Le centre, à l’évidence, est la seule zone équidistante de tous les pôles spécialisés, et il va donc avoir le privilège des conditions d’accès les plus favorables pour l’éventail d’activités le plus varié. Le centre est aussi le seul et véritable bénéficiaire de l’amélioration du système métropolitain.

Cependant, tous les inconvénients de cette forme d’urbanisme sont relégués dans la ceinture urbaine et, surtout, dans les espaces péri-urbains à l’écart de la nouvelle boucle des transports.

Bon CARMA, mauvais CARMA

Malheureusement – mais je ne suis pas surpris – on retrouve la même logique du loop et des pôles spécialisés dans le principal projet alternatif à celui d’Europacity, le projet CARMA. Leur langage est révélateur : ils parlent de substituer à Europacity une « technopole agroécologique », ils parlent de « pôles de production agricole », de « pôles de vie et de consommation » ( citations tirées de notes prises à la présentation publique du projet à Aulnay-sous-Bois, le 7 Juin 2017).

Évidemment, il est bien que CARMA mette en premier plan l’idée d’une ceinture d’agriculture péri-urbaine. Cependant, dans la mesure où il soutient également le modèle des pôles, il constitue aussi une forme de gestion technocratique du territoire.

Pour l’instant, CARMA est un projet très flou – ils n’ont présenté qu’un masterplan urbanistique sans aucun projet architectural précis. C’est un conteneur alternatif qui vise à attirer des investissements privés dans l’agriculture et l’industrie agricole selon une logique de ‘développement durable’ subventionné par l’État. Ce n’est pas du greenwashing, donc, mais il s’agit quand-même du capitalisme vert. Tant qu’il propose un pôle agricole, CARMA propose un urbanisme bio-politique déguisé en urbanisme ‘bio’.

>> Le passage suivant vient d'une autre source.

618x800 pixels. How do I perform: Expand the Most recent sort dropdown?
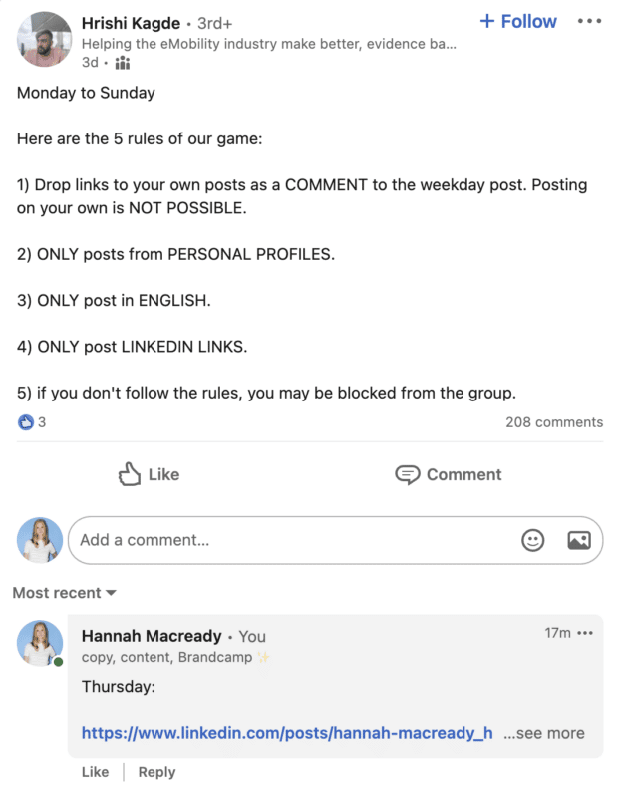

Un détail peut mettre en évidence l’idée d’espace commun entretenue par le projet. L’une de rares structures mentionnées dans la présentation du 7 Juin est une conserverie : au lieu de faire de la marmelade chez vous, ont-ils expliqué, vous pourrez venir la faire dans ce nouveau établissement. Or c’est évidemment l’exact contraire de l’autonomie et de l’autogestion. En général, la concentration des activités dans les pôles place les pratiques et les activités individuelles ou des petites collectivités sous un contrôle étatique/privé plus intense et donc les soumet à d’autres formes de dépendance et d’aliénation.

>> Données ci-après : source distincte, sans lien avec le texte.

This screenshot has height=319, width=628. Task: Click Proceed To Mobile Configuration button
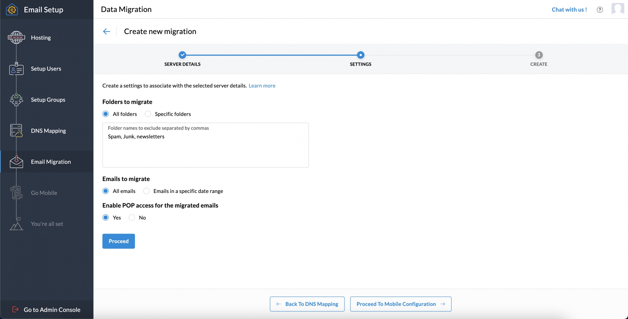click(400, 304)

Le silence de l’ingénieur-urbaniste « pilote » du projet Robert Spizzichino, dans la même réunion de présentation, à une question sur l’investissement dans les transports [1] (Question : « Est-ce que la gare sera construite quand-même ? » Réponse : « C’est une question très pertinente, mais je ne vais pas répondre ») est un aveu de l’adhésion du projet « alternatif » au cadre régulateur du Grand Paris et à sa logique de gestion centralisée du territoire. C’est aussi un silence qui en dit long sur les rapports de CARMA avec l’État et les investisseurs privés.

Une opposition à Europacity sans une opposition à la logique des pôles et à leur loop de transports, sans une opposition à l’ensemble de la gestion technocratique du Grand Paris, n’est pas une véritable opposition, ni une démarche véritablement politique.

Europacity est la tête d’une hydre : il nous faudra donc faire plus que la couper.

Notes

[1La construction d’une gare de la ligne 17 Nord du Grand Paris Express en plein champs - opération d’un milliard d’euros généreusement offert par l’État aux développeurs privés - est essentielle pour Europacity et constitue le fondement infrastructurel de tout projet basé sur la logique des pôles.